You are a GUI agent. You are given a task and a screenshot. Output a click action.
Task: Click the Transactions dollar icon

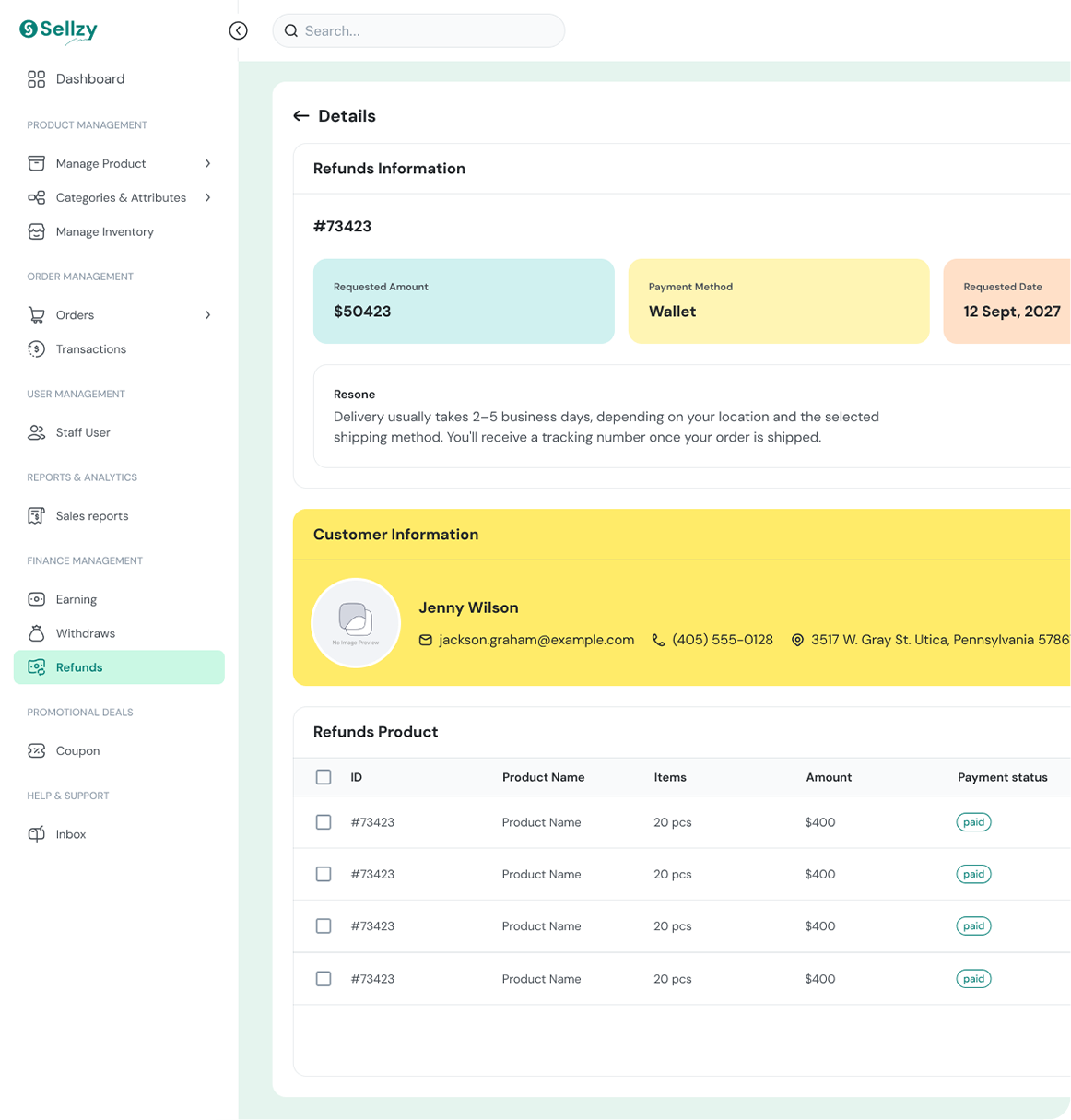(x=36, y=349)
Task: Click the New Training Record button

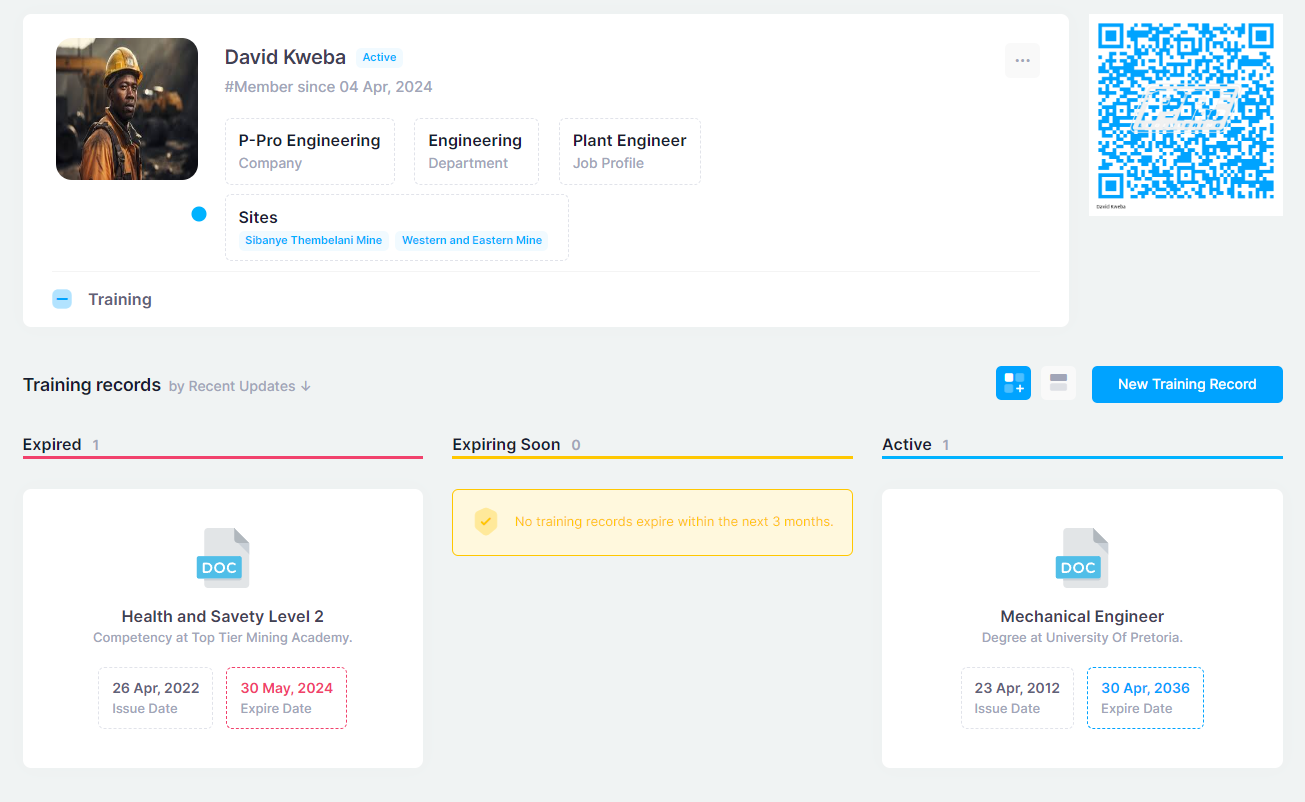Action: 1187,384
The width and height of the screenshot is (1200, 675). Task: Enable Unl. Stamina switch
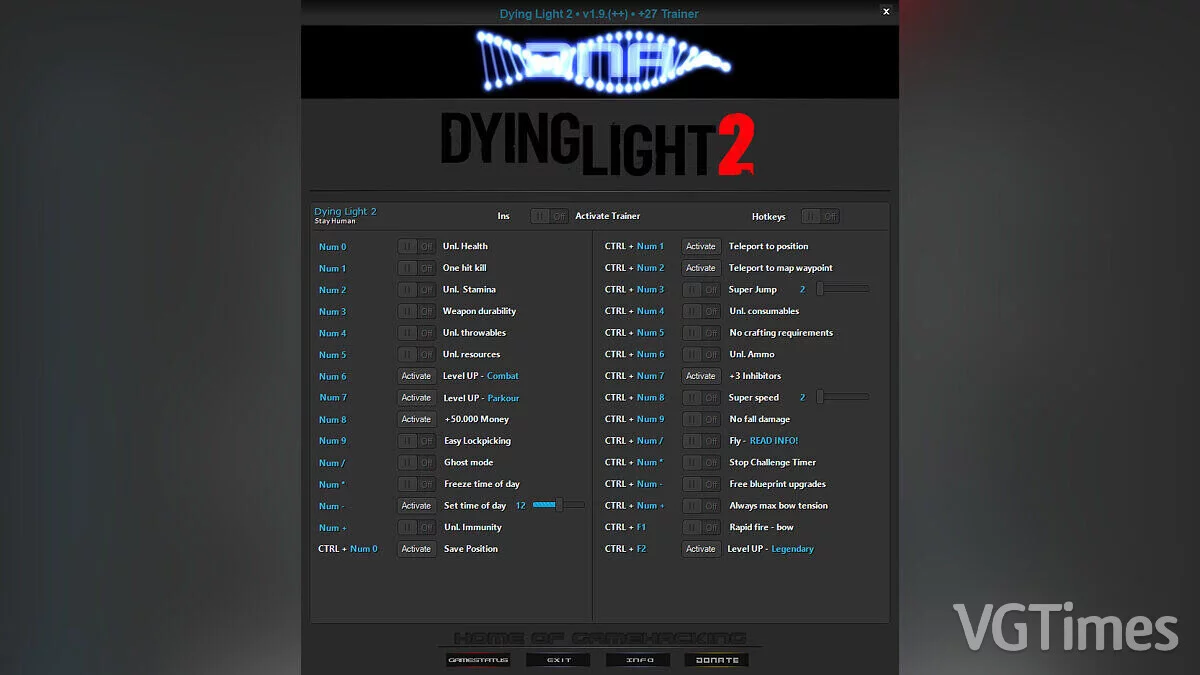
# # # # # # #
■ **The task**: What you return must match the entries above exactly, apart from the pictures, which are left out.

■ **Task result**:
You are a GUI agent. You are given a task and a screenshot. Output a click action.
Task: Click the Transactions dollar icon

(x=36, y=349)
Task: Click the New Training Record button

Action: 1187,384
The width and height of the screenshot is (1200, 675). Task: Enable Unl. Stamina switch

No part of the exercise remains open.